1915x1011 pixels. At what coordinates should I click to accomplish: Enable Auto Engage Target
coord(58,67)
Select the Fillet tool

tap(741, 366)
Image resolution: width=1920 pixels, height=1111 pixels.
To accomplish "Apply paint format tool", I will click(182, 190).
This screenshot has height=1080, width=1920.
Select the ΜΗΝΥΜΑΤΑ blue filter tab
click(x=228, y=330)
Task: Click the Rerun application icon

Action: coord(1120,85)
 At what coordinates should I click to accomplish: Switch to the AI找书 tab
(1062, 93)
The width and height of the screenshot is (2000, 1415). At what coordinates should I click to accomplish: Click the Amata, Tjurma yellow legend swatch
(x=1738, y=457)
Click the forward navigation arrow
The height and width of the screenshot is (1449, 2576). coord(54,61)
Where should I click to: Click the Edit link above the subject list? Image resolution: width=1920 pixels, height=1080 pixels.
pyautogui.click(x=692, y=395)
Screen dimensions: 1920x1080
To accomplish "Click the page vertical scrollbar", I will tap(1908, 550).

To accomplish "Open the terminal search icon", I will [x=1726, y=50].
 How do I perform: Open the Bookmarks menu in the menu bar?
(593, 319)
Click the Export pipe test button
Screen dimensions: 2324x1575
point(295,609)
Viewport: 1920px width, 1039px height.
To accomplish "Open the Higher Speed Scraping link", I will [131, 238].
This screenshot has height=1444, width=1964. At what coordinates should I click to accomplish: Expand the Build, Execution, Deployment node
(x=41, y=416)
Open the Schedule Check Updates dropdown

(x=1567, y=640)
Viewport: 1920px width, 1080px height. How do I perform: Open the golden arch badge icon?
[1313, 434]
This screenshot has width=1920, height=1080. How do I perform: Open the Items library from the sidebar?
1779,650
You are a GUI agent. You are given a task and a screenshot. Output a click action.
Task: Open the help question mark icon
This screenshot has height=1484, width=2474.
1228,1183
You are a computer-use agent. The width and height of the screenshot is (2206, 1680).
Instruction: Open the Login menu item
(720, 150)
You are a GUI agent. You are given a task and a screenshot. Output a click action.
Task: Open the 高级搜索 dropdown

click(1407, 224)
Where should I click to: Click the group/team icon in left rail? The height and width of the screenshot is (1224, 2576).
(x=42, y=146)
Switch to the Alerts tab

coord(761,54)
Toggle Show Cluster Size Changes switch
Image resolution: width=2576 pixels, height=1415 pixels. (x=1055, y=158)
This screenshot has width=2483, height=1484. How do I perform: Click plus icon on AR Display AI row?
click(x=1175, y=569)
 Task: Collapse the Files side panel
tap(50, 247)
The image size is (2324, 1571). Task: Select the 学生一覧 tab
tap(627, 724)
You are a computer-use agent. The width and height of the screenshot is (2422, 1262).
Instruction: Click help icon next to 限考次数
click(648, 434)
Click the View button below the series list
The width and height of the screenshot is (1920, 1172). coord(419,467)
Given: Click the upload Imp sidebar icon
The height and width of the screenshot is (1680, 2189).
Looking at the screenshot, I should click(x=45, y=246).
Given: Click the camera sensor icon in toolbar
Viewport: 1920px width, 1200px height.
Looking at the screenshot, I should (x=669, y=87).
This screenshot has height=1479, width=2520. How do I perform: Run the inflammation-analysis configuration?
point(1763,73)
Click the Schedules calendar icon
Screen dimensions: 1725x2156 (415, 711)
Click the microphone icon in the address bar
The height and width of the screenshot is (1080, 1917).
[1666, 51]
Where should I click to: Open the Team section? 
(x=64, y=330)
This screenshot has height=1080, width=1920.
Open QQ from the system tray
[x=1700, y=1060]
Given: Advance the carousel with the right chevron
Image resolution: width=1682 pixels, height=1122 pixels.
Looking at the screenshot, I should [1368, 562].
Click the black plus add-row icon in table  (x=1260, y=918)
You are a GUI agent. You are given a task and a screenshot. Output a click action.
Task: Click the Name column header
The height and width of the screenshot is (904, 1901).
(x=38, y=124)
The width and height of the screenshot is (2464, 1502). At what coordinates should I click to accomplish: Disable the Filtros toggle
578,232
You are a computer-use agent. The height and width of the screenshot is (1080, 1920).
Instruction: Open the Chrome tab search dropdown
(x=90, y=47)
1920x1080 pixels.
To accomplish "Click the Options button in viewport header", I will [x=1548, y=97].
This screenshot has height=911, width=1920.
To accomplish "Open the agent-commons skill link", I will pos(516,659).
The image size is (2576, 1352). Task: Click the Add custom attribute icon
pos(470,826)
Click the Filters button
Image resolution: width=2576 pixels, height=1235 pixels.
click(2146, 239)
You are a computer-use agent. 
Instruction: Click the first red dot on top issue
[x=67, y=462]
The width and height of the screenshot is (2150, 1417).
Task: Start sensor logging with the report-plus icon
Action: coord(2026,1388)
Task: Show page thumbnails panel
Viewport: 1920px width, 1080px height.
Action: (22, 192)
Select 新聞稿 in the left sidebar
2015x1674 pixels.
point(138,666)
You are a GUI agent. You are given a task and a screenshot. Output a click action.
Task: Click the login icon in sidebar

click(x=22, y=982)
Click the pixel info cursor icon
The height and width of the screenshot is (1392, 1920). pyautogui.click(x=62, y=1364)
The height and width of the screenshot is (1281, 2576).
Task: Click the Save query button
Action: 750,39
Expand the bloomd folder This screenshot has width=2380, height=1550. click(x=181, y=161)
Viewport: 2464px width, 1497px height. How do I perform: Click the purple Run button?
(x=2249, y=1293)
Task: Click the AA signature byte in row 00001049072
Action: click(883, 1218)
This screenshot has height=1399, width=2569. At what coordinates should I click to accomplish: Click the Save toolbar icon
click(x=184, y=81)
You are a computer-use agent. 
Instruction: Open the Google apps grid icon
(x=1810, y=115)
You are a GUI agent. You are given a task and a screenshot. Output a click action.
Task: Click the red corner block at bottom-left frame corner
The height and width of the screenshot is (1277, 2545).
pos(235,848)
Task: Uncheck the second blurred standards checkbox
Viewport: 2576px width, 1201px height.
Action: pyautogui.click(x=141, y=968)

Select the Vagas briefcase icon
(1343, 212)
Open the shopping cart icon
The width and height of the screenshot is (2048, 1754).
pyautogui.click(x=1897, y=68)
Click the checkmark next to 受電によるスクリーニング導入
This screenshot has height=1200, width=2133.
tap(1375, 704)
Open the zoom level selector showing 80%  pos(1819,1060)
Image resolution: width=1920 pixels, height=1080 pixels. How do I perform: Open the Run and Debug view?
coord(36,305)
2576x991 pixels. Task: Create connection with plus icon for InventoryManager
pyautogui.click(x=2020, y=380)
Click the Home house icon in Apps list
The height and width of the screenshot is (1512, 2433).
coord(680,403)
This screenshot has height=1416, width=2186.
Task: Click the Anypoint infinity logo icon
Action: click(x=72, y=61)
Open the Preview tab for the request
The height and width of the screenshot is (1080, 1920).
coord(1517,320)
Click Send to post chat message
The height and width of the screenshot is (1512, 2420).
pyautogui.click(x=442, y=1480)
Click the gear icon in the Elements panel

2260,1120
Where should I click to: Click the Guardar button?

■ **What is required**
Extract all lines from the material above that include the word "page".

■ **Response area**
To accomplish "Click the page vertical scrollbar", I will tap(1908, 550).
Task: Show page thumbnails panel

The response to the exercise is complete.